I walked towards her, a movement which was always a pleasure. Even then, even in that too silent house.

“You’re kind of cute,” she said. “I didn’t think you were cute. You found a way in. You—” Her voice clicked off and strangled itself in her throat.

“I need a drink,” she said after a thick pause. “Or maybe I’ll fall down.”

“That’s a lovely coat,” I said. I was up to her now. I reached out and touched it. She didn’t move. Her mouth moved in and out, trembling.

“Stone marten,” she whispered. “Forty thousand dollars. Rented. For the picture.”

“Is this part of the picture?” I gestured around the room.

“This is the picture to end all pictures—for me. I—I do need that drink. If I try to walk—” the clear voice whispered away into nothing. Her eyelids fluttered up and down.

“Go ahead and faint,” I said. “I’ll catch you on the first bounce.”

A smile struggled to arrange her face for smiling. She pressed her lips together, fighting hard to stay on her feet.

“Why did I come too late?” I asked. “Too late for what?”

“Too late to be shot.”

“Shucks, I’ve been looking forward to it all evening. Miss Gonzales brought me.”

“I know.”

I reached out and touched the fur again. Forty thousand dollars is nice to touch, even rented.

“Dolores will be disappointed as hell,” she said, her mouth edged with white.

“No.”

“She put you on the spot—just as she did Stein.”

“She may have started out to. But she changed her mind.”

She laughed. It was a silly pooped-out little laugh like a child trying to be supercilious at a playroom tea party.

“What a way you have with the girls,” she whispered. “How the hell do you do it, wonderful? With doped cigarettes? It can’t be your clothes or your money or your personality. You don’t have any. You’re not too young, nor too beautiful. You’ve seen your best days and—”

Her voice had been coming faster and faster, like a motor with a broken governor. At the end she was chattering. When she stopped a spent sigh drifted along the silence and she caved at the knees and fell straight forward into my arms.

If it was an act it worked perfectly. I might have had guns in all nine pockets and they would have been as much use to me as nine little pink candles on a birthday cake.
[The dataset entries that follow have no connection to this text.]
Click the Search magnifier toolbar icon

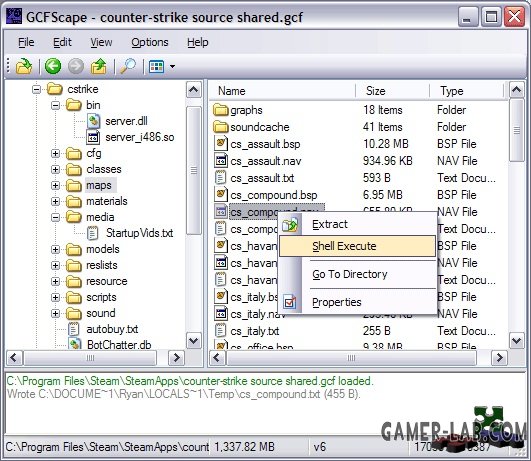click(128, 66)
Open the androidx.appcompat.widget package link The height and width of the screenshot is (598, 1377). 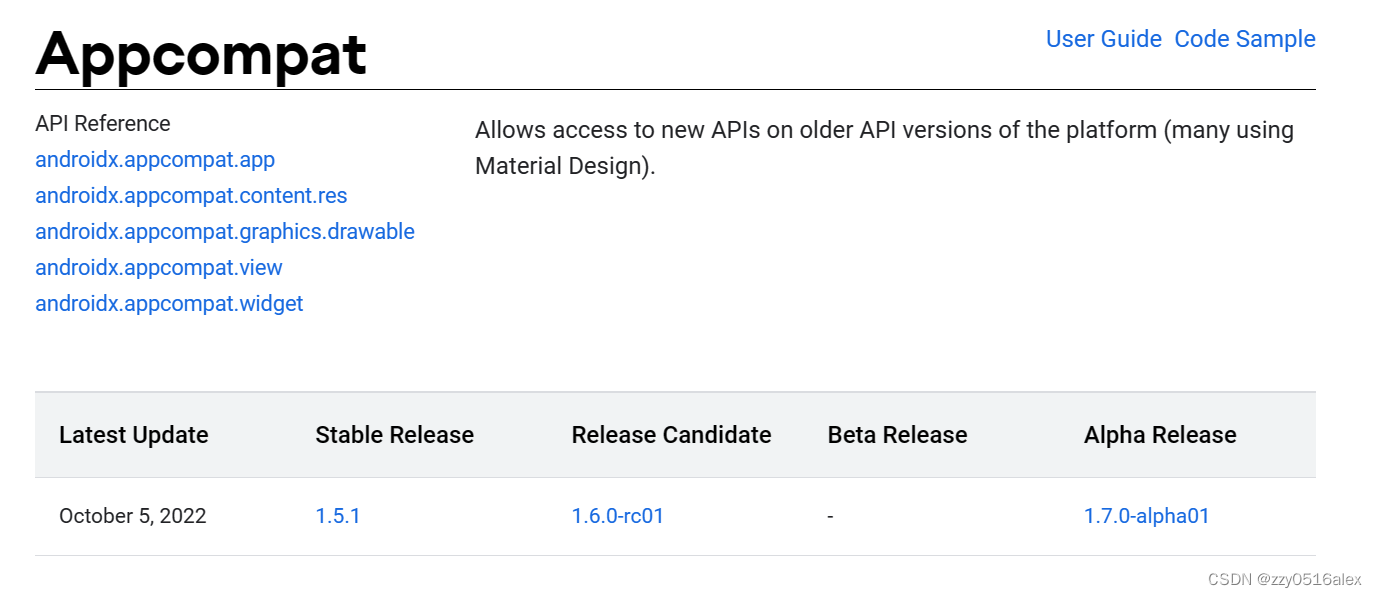coord(169,304)
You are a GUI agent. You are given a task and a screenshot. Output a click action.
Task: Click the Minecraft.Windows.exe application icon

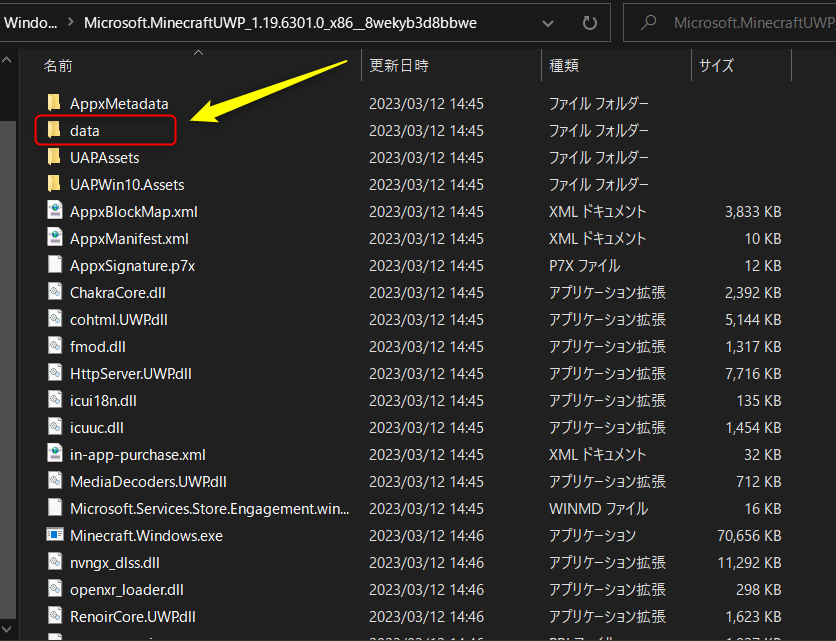[54, 535]
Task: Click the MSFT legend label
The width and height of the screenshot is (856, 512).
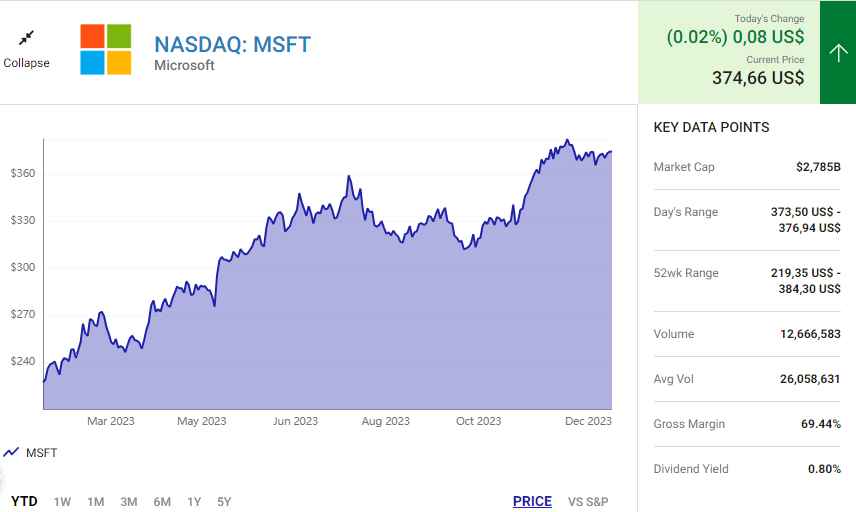Action: 41,453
But nothing happened. No hard characters peeked at me with automatics in their hands. No Steelgrave smiled at me with the faint dry remote killer’s smile. No stealthy footsteps crept up behind me.

She hung in my arms as limp as a wet tea towel and not as heavy as Orrin Quest, being less dead, but heavy enough to make the tendons in my knee joints ache. Her eyes were closed when I pushed her head away from my chest. Her breath was inaudible and she had that bluish look on the parted lips.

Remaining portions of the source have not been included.